Several limitations warrant consideration. Current clinical observations remain preliminary, with limited sample size and follow-up. While early cadaveric data support COR-matched kinematics, in vivo biomechanical behavior may differ due to muscle forces, healing response, implant settling, and patient-specific variation. The 360° lumbar arthroplasty combining Prodisc L and TOPS has been performed by a small number of surgeons in the United States to date, reflecting the procedure’s early adoption phase. Our center has an ongoing formal, IRB-approved, clinical trial that, at this time as enrolled 24 patients with up to 2.5 years of follow-up. Additionally, TOPS is a relatively recent FDA-approved motion preservation device, and broader surgeon familiarity and procedural standardization are still evolving. At present, only a single intraoperative COR calibration instrument of this design is available, which further limits generalizability and underscores the need to evaluate reproducibility across surgeons and institutions. Additionally, while ADR has been routinely performed at multiple levels, the TOPS device was only designed for use at a single vertebral segment. This is a notable limitation, seemingly preventing the use of this methodology at more than a single lumbar level. It is however, noteworthy that several surgeons have already started investigating multilevel TOPS devices, utilizing a dual-headed screw technique across the shared middle pedicle. This is, of course experimental on its own accord with unclear load-sharing biomechanics. While there may be future applications for multilevel 360-lumbar arthroplasty, the authors have not included this in the methodology or as part of the initial trial.
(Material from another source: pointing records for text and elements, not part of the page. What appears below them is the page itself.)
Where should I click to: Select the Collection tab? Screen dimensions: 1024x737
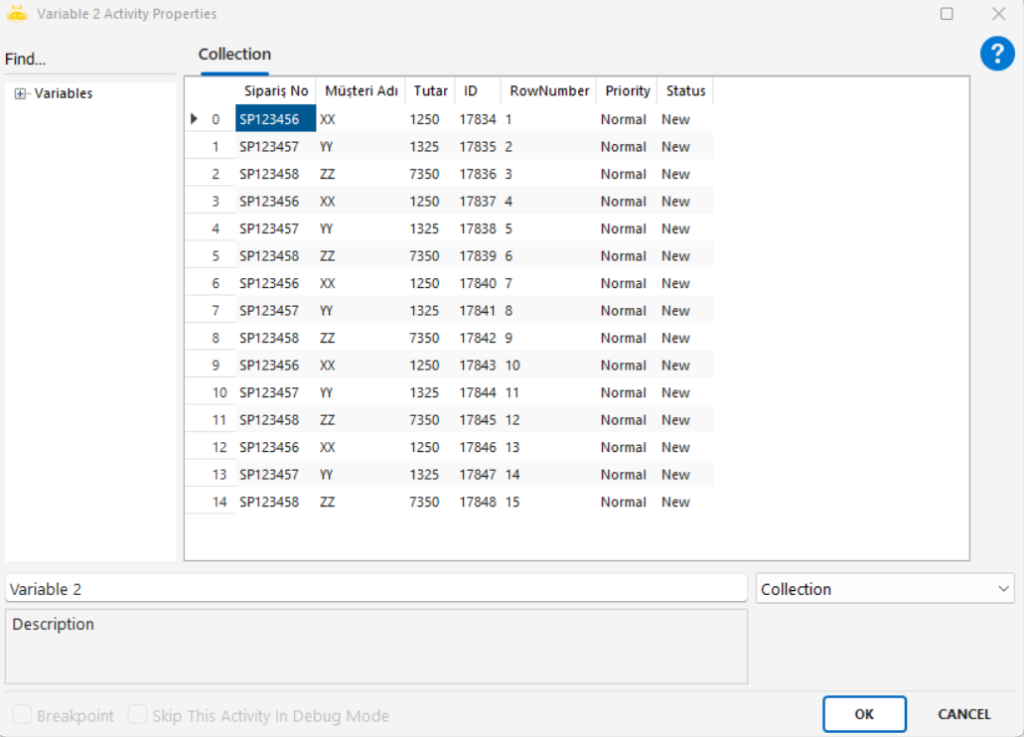(234, 55)
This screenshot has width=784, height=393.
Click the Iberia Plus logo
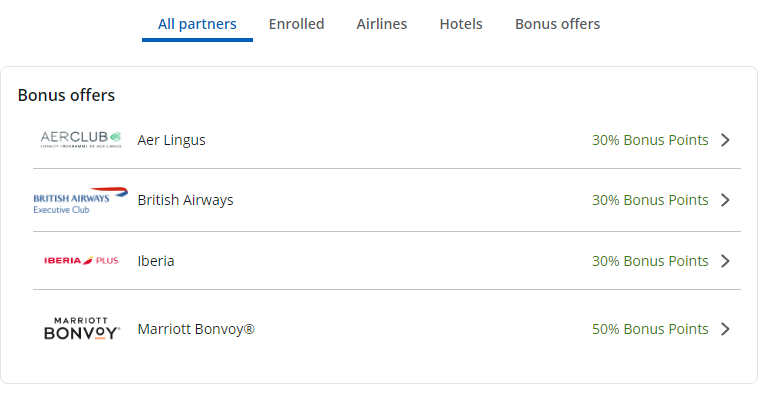(x=81, y=260)
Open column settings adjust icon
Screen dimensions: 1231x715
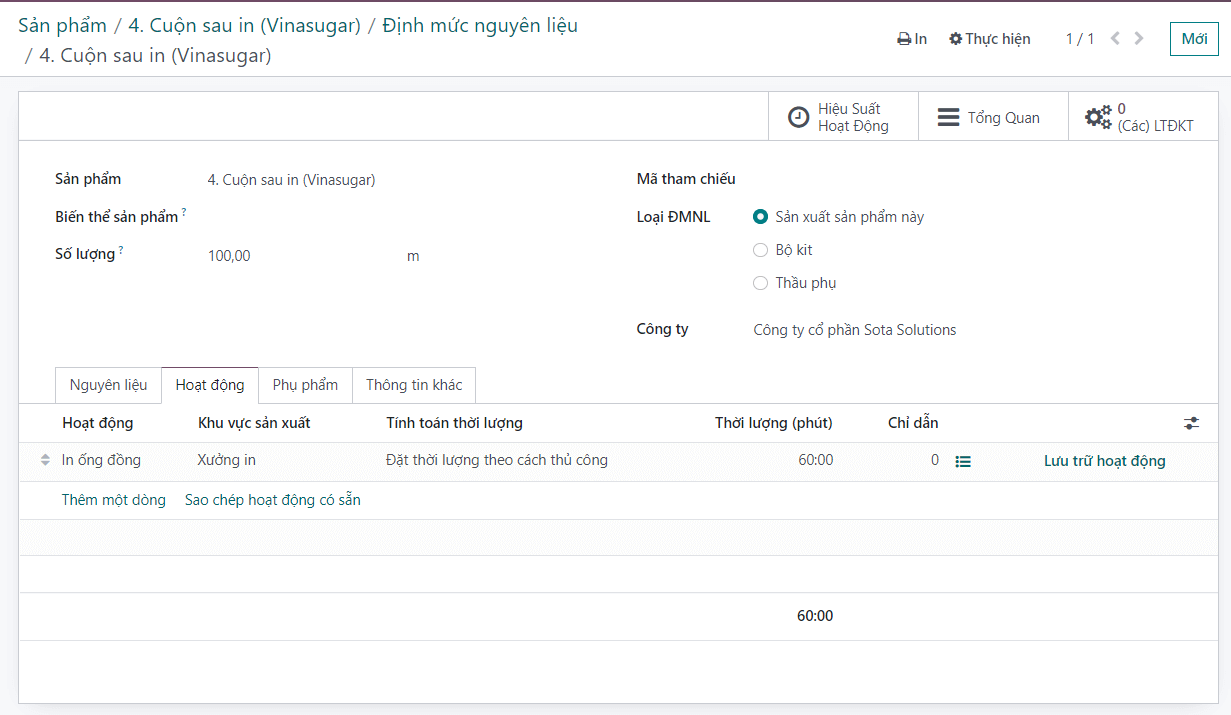click(1191, 423)
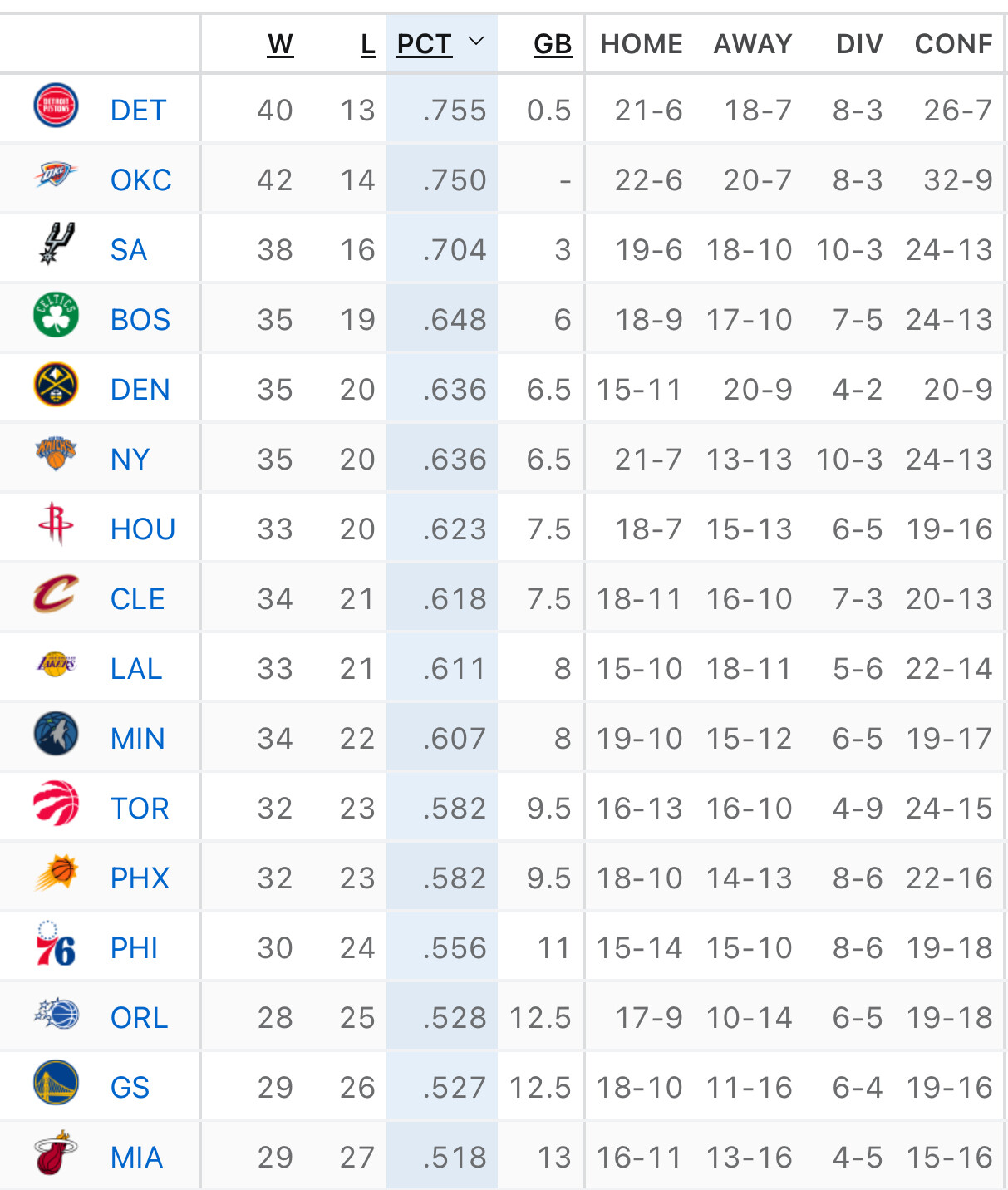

Future investigations, including larger cohorts, longer-term follow-up, comparative control groups, and dynamic functional motion analytics, are required to define clinical durability, alignment tolerances, and how this all relates to patient-reported outcomes.
Conclusion
Early results suggest that the 360° lumbar arthroplasty represents a reproducible, motion-preserving alternative for patients with combined disc and facet degeneration. The integration of a novel intraoperative calibration device ensures precise alignment of the posterior TOPS system relative to the anterior TDR, optimizing segmental kinematics. This dual-implant construct preserves physiologic motion while providing circumferential reconstruction, supporting its use in appropriately selected patients.
Patient Informed Consent Statement
All patients signed an expanded trial informed consent that acknowledged that they were entering into an investigational trial.
Declarations of competing interests
The authors declare that they have no known competing financial interests or personal relationships that could have appeared to influence the work reported in this article.